We get many questions about health insurance. How it works, who has it and why,
and how it works in relation to tax-financed care. Here we have collected the most common questions and the answers to them.
If you have health insurance and have an injury/illness, call care planning at your insurance company.
It is usually a nurse who answers. Among other things, the nurse asks questions about the problems in order to be able to
make an assessment of what type of support/treatment is appropriate and can also provide medical advice.
Depending on the symptoms, the care planning can directly book an appointment for treatment with a specialist.
It is usually about booked physical visits, but it is becoming more common with e-care as many policyholders prefer it.
Of course, this applies given that it works with the diagnosis you have.
None of the care provided within the health insurance is financed with tax funds.
The financing only takes place with premiums paid by the policyholders.
The premiums finance the care provided by private care providers, care planning, and administrative costs.
The most common treatment in health insurance is orthopedics. It can be about visits for treatment to a physiotherapist,
chiropractor, or naprapath, but also about operations. Care in orthopedics accounts for about 30 percent of care in health insurance.
Other common treatments are in the skin, ears/nose/throat, gynecology / urinary tract,
and eyes which each account for just under 10%.
Emergency care, palliative care (end-of-life care), or intensive care (IVA) are not provided within the health insurance.

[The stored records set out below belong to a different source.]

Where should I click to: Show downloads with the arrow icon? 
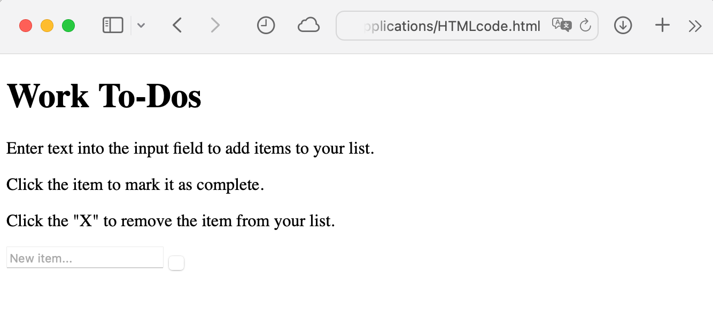[x=623, y=25]
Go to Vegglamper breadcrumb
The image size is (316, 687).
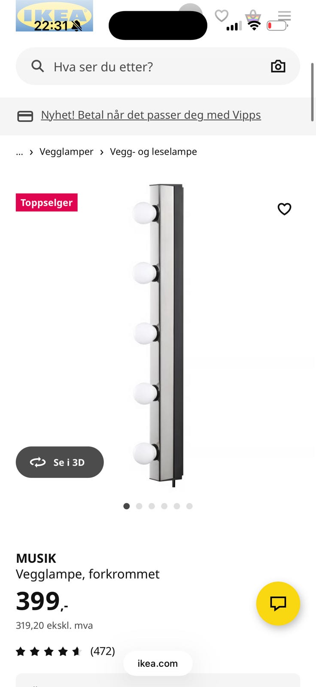pos(67,152)
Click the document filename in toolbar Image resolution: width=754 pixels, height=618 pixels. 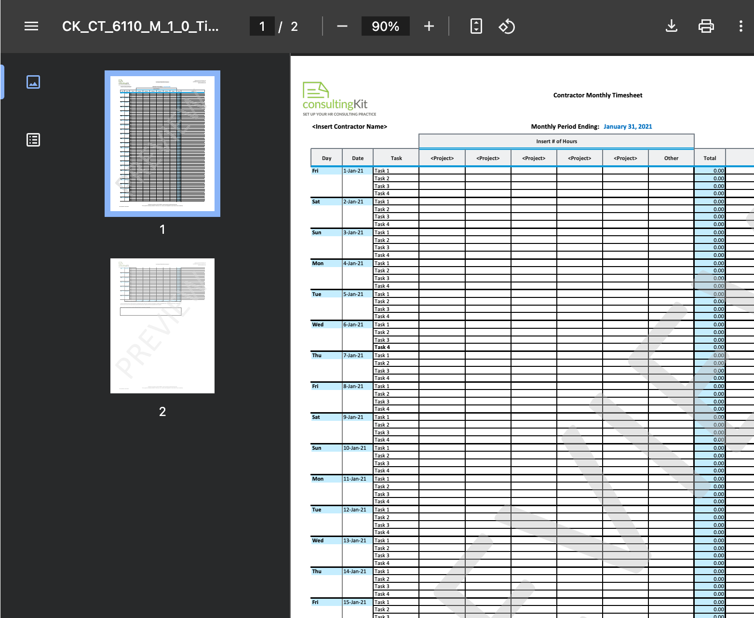140,26
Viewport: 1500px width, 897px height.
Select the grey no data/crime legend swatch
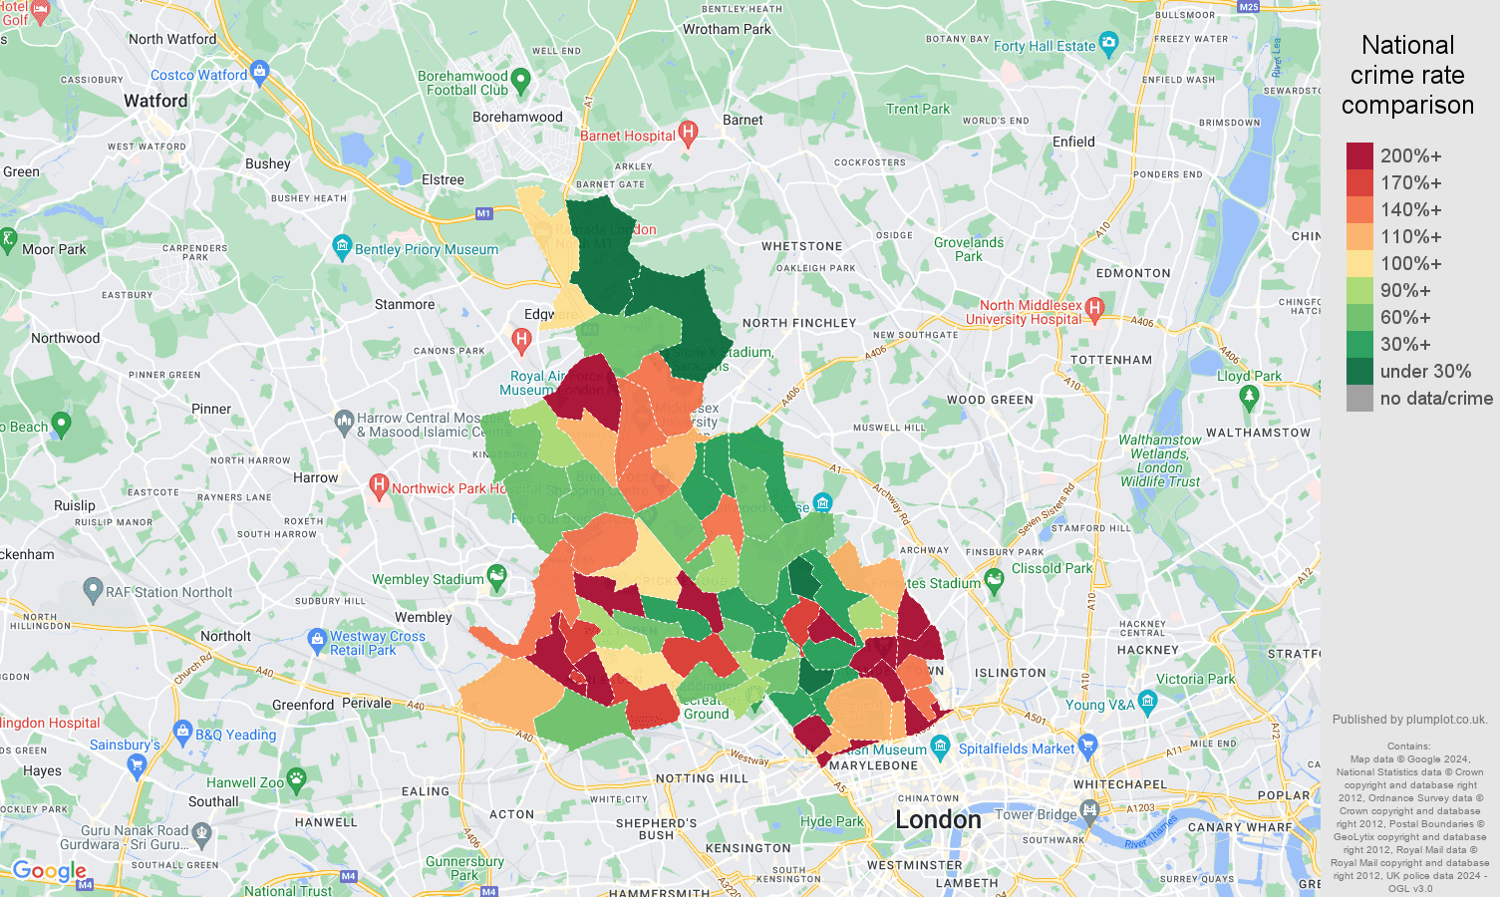coord(1359,398)
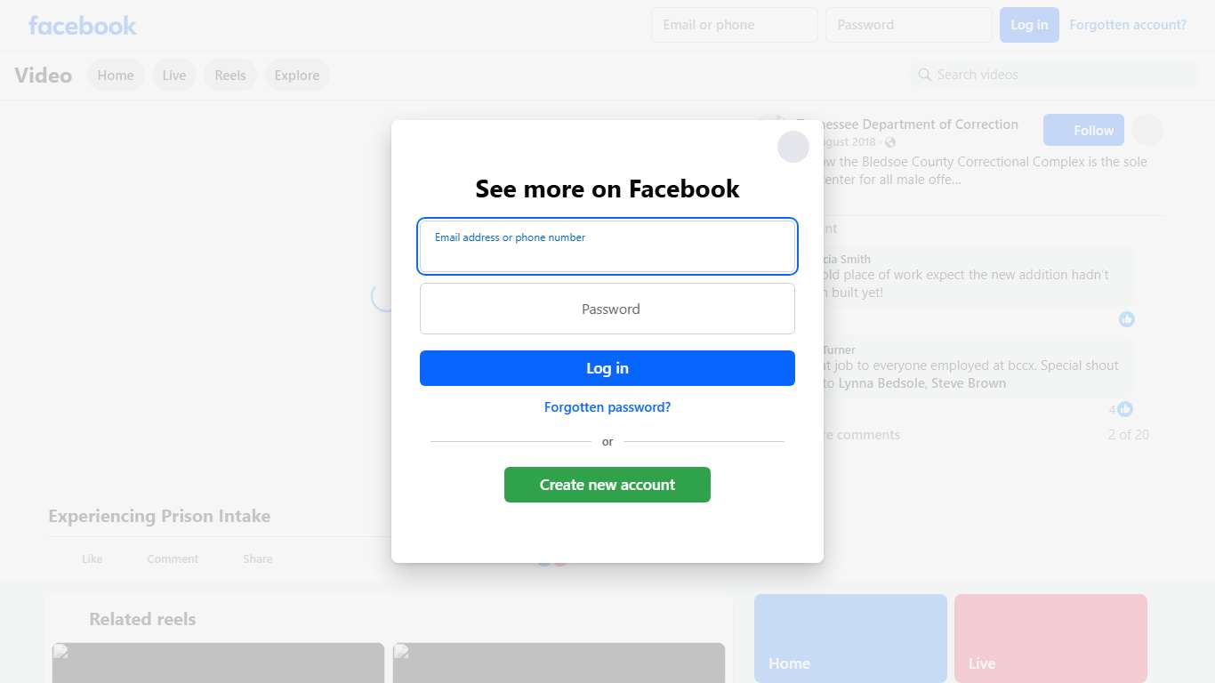Open the Reels tab
1215x683 pixels.
tap(230, 76)
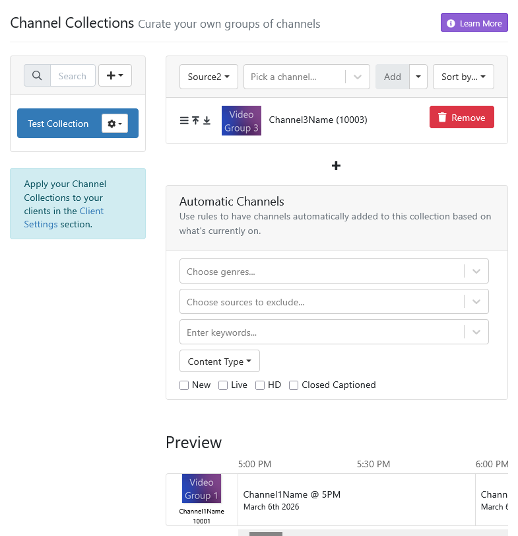
Task: Remove Channel3Name from the collection
Action: pos(461,118)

Health insurance also does not cover the investigation and treatment of illness covered
by the Communicable Diseases Act.
Other treatments that are not performed in health insurance are,
for example, cosmetic treatment and surgery without special reasons, correction of refractive errors in the eye,
and pregnancy control. Cosmetic treatment/surgery can be performed as breast reconstruction
after a breast cancer operation or with unsightly scars on the face.
All efforts in health insurance are preceded by a medical assessment in the same way as in publicly funded care.
The care is only performed if it is established that there is a need for care.
This means that all the care provided within the health care insurance
would otherwise have had to take place within the public care.
In the agreements that the insurance companies sign with private care providers,
different time frames apply than in the agreements that regions agree with the private care providers.
In most health insurance, the waiting time for a visit to a specialist is a maximum of 7 working days
and for surgery a maximum of 14–21 working days.
This is a shorter time than what applies under the care guarantee in publicly funded care.
The care guarantee gives the right to care within 90 days.
Many private care providers can normally offer shorter waiting times than that for both regionally funded care and insurance patients.
All care within the health insurance is performed by private care providers.
Patients who are scheduled for treatment or surgery are prioritized by treating
physicians primarily on the basis of medical priority.
This applies regardless of how the care is financed, by a region or an insurance company.
Thereafter, prioritization is based on what each client requires.
Patients who deteriorate during the waiting period are given higher priority and can be treated or operated on with priority.
The care provided by private care providers, who offer their services to both regions and insurers,
is equivalent and of the same quality. It gives both regions and insurance companies security in equal treatment.
In cases where there are long waiting times, according to the private care providers,
this is not because insurance patients have displaced publicly funded patients,
but because there is a general shortage of certain specialists.
This applies, for example, to allergologists, neurologists, and rheumatologists.